I wonder how much of it is actually real.


Anyway. Off to something else.

Back in my teens, I kind of considered myself an "Otaku" - with the preservation that I might not fully understand what the term entails. It was after that, that the term "Weeb" emerged, for a moment I was kind of fully on board with the moniker until at some point I had more of a somewhat adverse reaction to the term. Perhaps that was part of "the internet" making it more negative than it is; And me having not a strong enough connection the term to identify with it made me - well, mostly ambivalent about it.

Now, by modern terms I would have been a Gooner. Definitely. But the kind that doesn't mind playing Baldur's Gate 3 because Gooning > Politics.
And a part of civilized gooning is a healthy sense of shame.
There's a chance I would be a "Programmer Socks"/Femboy type - before coming out as Trans.

And from there on - things should pretty much converge to where they do.

But, I also find it a bit scary to think about this.
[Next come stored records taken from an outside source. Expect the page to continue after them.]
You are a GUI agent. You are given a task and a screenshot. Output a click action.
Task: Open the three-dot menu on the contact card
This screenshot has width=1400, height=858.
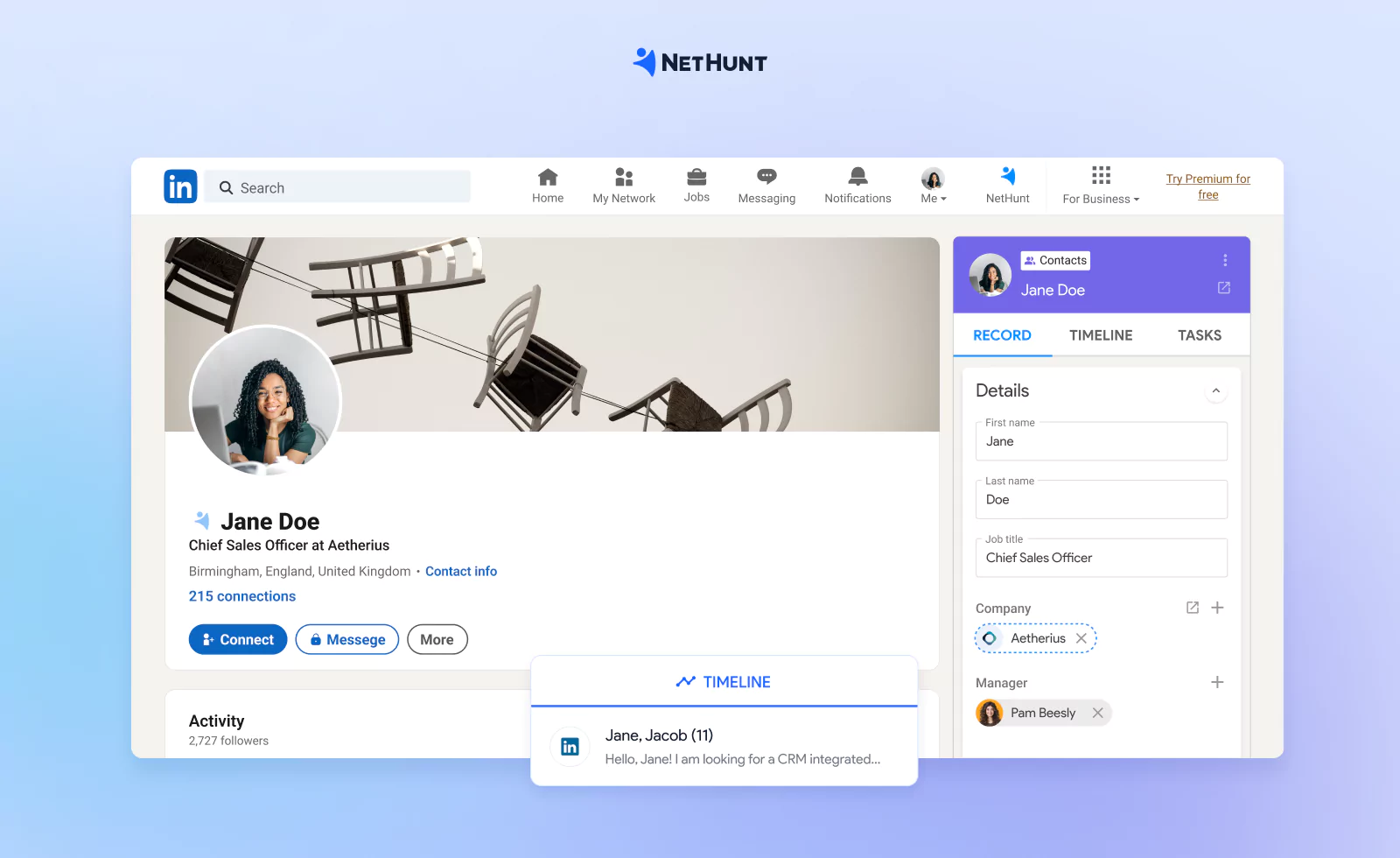click(1224, 260)
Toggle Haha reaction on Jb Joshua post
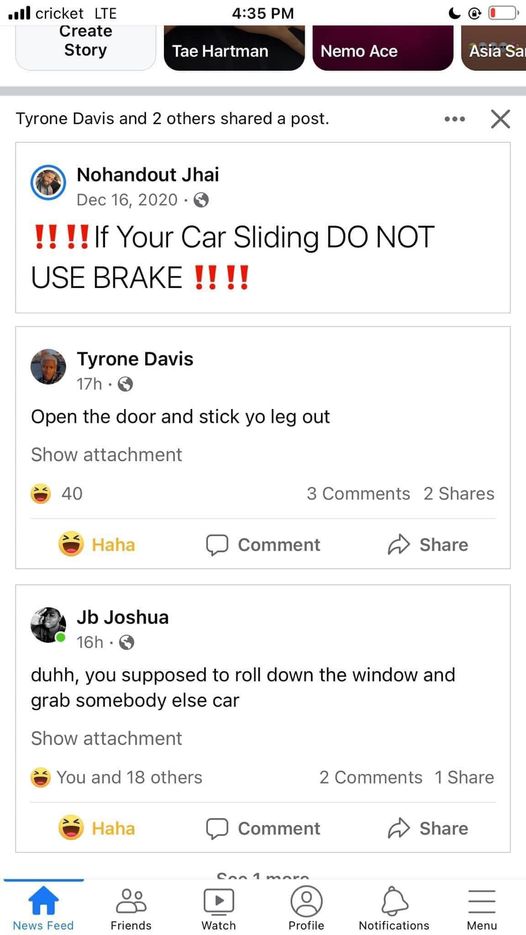The height and width of the screenshot is (935, 526). point(97,828)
I mean - growing up these days ... . Well, there for once is a past I cherish that's kind of ... lost under the rubble. Which is also like a first in history, sort of. Every era was like slow enough, in a way, for things to move along and people grow on top of the past. Today it's kind of running away and the whole "Golden Era" as some want to call it is basically just like ... tat, sold for nostalgia at rubbish stores, while entertainment of today is like ... barely even comprehensive because there's like no level of comprehension outside of the brief moment to moment interactions that probably all end as nonsensical as they began.
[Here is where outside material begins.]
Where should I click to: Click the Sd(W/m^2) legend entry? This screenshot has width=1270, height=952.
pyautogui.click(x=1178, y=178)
I mean - I've seen some things that made me wonder just how hard it could be to find a competent writer? Like, how would that pass any quality test in an economy where I would assume more than enough talented people are desperately looking for an opportunity like that.
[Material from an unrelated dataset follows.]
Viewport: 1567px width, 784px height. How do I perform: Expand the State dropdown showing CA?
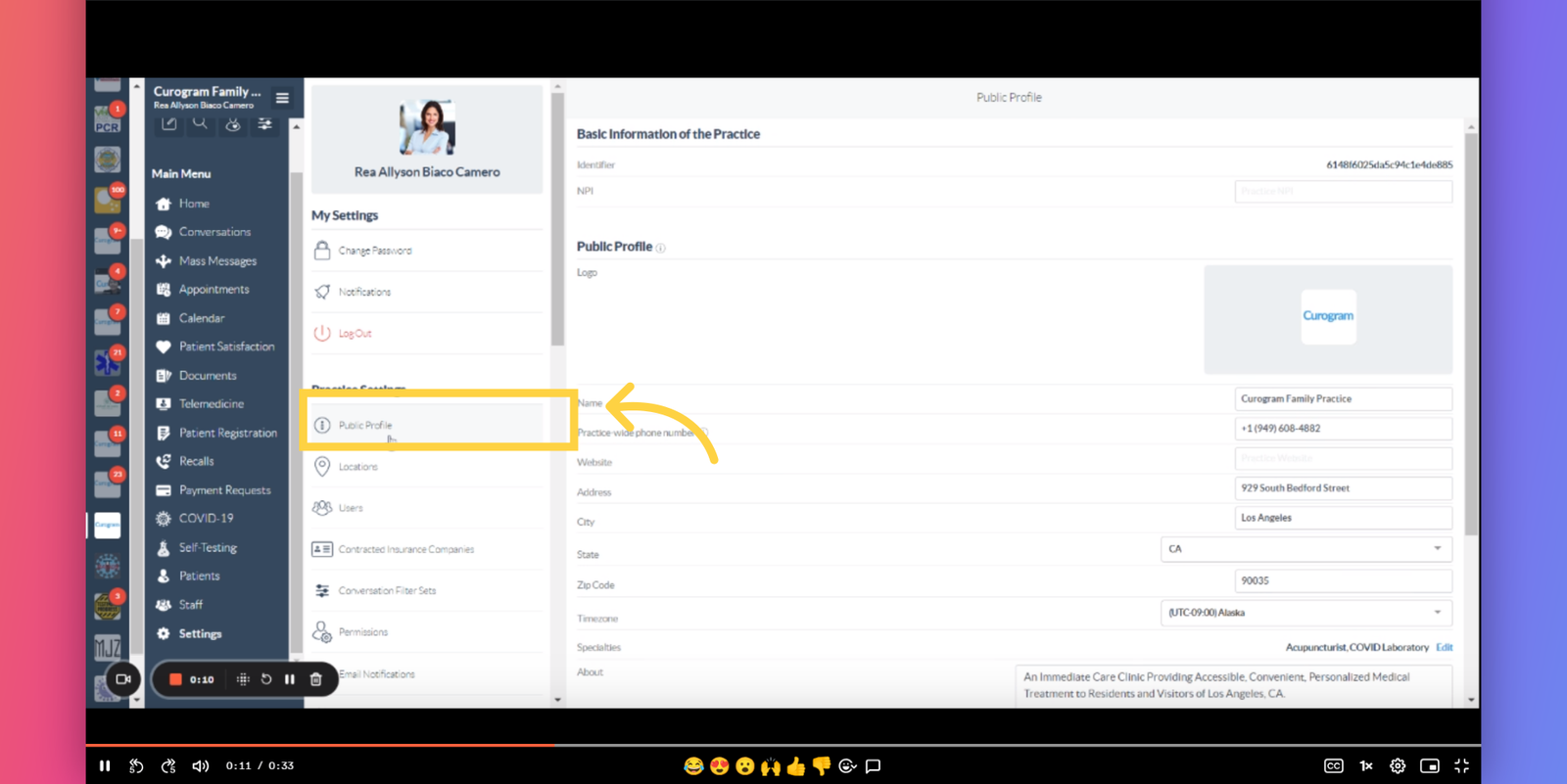click(x=1306, y=549)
But yea - that's kind of ... what I saw coming. What I was even warning about. And since LLMs are an actual thing, that story has even come to its final conclusion. Forces are taking over that do not care about the things we care about. And while Art used to be one way in which the ordinary person could break rank and shift the attention ... yea, ... what I see of it these days are like ... a last few brave men standing on a vast battleground that has been active for centuries let's say. And it seems like ... "we" are a dieing breed.
Well, but it also seems like that people are slowly waking up to an understanding of how pointlessly useless the contemporary attempts to "scale" LLMs/AI are - begging the question if a masturbatory urge to pointlessly over- or underdevelop things in hopes of striking a gold-mine should really be the basis of how our civilization functions. I would offer a vehement 'no' to that - but the verbal complexity of the honest version of it would require us to summon some kind of court for the hearing.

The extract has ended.